**** DATA SECTION ****
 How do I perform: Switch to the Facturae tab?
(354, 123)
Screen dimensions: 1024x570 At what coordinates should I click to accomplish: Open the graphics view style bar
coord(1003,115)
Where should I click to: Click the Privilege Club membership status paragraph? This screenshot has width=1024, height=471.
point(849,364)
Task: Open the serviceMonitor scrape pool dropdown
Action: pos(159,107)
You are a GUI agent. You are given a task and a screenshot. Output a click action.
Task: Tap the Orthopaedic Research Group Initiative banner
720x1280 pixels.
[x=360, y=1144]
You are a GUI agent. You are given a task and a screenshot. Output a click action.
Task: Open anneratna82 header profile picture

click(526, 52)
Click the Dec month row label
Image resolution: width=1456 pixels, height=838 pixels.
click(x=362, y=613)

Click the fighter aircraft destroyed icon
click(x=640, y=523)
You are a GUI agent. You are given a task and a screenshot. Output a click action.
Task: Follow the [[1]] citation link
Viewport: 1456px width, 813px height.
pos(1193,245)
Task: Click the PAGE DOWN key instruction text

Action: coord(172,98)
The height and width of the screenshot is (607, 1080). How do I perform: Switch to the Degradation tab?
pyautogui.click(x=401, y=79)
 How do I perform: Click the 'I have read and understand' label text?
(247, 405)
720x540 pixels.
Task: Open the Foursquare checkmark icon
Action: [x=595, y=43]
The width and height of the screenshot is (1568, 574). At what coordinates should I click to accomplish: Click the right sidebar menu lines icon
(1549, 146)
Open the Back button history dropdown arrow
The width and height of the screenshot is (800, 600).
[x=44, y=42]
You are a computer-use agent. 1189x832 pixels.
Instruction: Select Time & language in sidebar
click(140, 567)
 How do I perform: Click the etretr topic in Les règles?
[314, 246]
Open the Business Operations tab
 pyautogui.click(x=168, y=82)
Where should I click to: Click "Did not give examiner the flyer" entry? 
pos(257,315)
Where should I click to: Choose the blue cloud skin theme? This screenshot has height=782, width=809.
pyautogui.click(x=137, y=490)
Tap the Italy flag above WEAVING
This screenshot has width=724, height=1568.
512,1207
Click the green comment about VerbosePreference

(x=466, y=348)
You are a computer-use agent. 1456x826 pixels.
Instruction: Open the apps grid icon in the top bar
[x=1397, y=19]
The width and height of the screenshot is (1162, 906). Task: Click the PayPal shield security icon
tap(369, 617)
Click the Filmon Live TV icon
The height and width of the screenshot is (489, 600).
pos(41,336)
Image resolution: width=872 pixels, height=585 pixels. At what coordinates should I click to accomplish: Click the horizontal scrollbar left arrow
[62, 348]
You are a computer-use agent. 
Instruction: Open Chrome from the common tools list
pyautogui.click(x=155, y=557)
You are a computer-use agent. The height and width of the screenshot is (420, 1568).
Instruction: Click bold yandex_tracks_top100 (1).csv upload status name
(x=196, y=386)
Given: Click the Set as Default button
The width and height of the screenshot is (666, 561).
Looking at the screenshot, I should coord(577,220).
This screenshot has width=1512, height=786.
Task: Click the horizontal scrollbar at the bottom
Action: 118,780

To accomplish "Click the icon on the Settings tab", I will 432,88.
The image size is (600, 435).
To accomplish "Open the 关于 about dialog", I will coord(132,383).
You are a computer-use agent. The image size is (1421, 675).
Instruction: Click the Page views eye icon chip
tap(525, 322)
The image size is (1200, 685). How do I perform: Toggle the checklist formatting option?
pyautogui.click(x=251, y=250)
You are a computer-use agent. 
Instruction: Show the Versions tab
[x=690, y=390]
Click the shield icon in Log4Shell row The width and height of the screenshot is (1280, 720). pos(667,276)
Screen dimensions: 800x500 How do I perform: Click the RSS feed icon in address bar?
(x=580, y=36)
****
Each line of the listing has to be reproduced exactly.

• **OUTPUT OF THE TASK**
 How do I perform: Switch to the Facturae tab?
(354, 123)
Screen dimensions: 1024x570 At what coordinates should I click to accomplish: Open the graphics view style bar
coord(1003,115)
Where should I click to: Click the Privilege Club membership status paragraph? This screenshot has width=1024, height=471.
point(849,364)
Task: Open the serviceMonitor scrape pool dropdown
Action: pos(159,107)
You are a GUI agent. You are given a task and a screenshot. Output a click action.
Task: Tap the Orthopaedic Research Group Initiative banner
720x1280 pixels.
[x=360, y=1144]
You are a GUI agent. You are given a task and a screenshot. Output a click action.
Task: Open anneratna82 header profile picture

click(526, 52)
Click the Dec month row label
Image resolution: width=1456 pixels, height=838 pixels.
click(x=362, y=613)

Click the fighter aircraft destroyed icon
click(x=640, y=523)
You are a GUI agent. You are given a task and a screenshot. Output a click action.
Task: Follow the [[1]] citation link
Viewport: 1456px width, 813px height.
pos(1193,245)
Task: Click the PAGE DOWN key instruction text

Action: coord(172,98)
The height and width of the screenshot is (607, 1080). How do I perform: Switch to the Degradation tab?
pyautogui.click(x=401, y=79)
 How do I perform: Click the 'I have read and understand' label text?
(247, 405)
720x540 pixels.
Task: Open the Foursquare checkmark icon
Action: [x=595, y=43]
The width and height of the screenshot is (1568, 574). At what coordinates should I click to accomplish: Click the right sidebar menu lines icon
(1549, 146)
Open the Back button history dropdown arrow
The width and height of the screenshot is (800, 600).
[x=44, y=42]
You are a computer-use agent. 1189x832 pixels.
Instruction: Select Time & language in sidebar
click(140, 567)
 How do I perform: Click the etretr topic in Les règles?
[314, 246]
Open the Business Operations tab
 pyautogui.click(x=168, y=82)
Where should I click to: Click "Did not give examiner the flyer" entry? 
pos(257,315)
Where should I click to: Choose the blue cloud skin theme? This screenshot has height=782, width=809.
pyautogui.click(x=137, y=490)
Tap the Italy flag above WEAVING
This screenshot has width=724, height=1568.
512,1207
Click the green comment about VerbosePreference

(x=466, y=348)
You are a computer-use agent. 1456x826 pixels.
Instruction: Open the apps grid icon in the top bar
[x=1397, y=19]
The width and height of the screenshot is (1162, 906). Task: Click the PayPal shield security icon
tap(369, 617)
Click the Filmon Live TV icon
The height and width of the screenshot is (489, 600).
pos(41,336)
Image resolution: width=872 pixels, height=585 pixels. At what coordinates should I click to accomplish: Click the horizontal scrollbar left arrow
[62, 348]
You are a computer-use agent. 
Instruction: Open Chrome from the common tools list
pyautogui.click(x=155, y=557)
You are a computer-use agent. The height and width of the screenshot is (420, 1568).
Instruction: Click bold yandex_tracks_top100 (1).csv upload status name
(x=196, y=386)
Given: Click the Set as Default button
The width and height of the screenshot is (666, 561).
Looking at the screenshot, I should coord(577,220).
This screenshot has width=1512, height=786.
Task: Click the horizontal scrollbar at the bottom
Action: 118,780

To accomplish "Click the icon on the Settings tab", I will 432,88.
The image size is (600, 435).
To accomplish "Open the 关于 about dialog", I will coord(132,383).
You are a computer-use agent. The image size is (1421, 675).
Instruction: Click the Page views eye icon chip
tap(525, 322)
The image size is (1200, 685). How do I perform: Toggle the checklist formatting option?
pyautogui.click(x=251, y=250)
You are a computer-use agent. 
Instruction: Show the Versions tab
[x=690, y=390]
Click the shield icon in Log4Shell row The width and height of the screenshot is (1280, 720). pos(667,276)
Screen dimensions: 800x500 How do I perform: Click the RSS feed icon in address bar?
(x=580, y=36)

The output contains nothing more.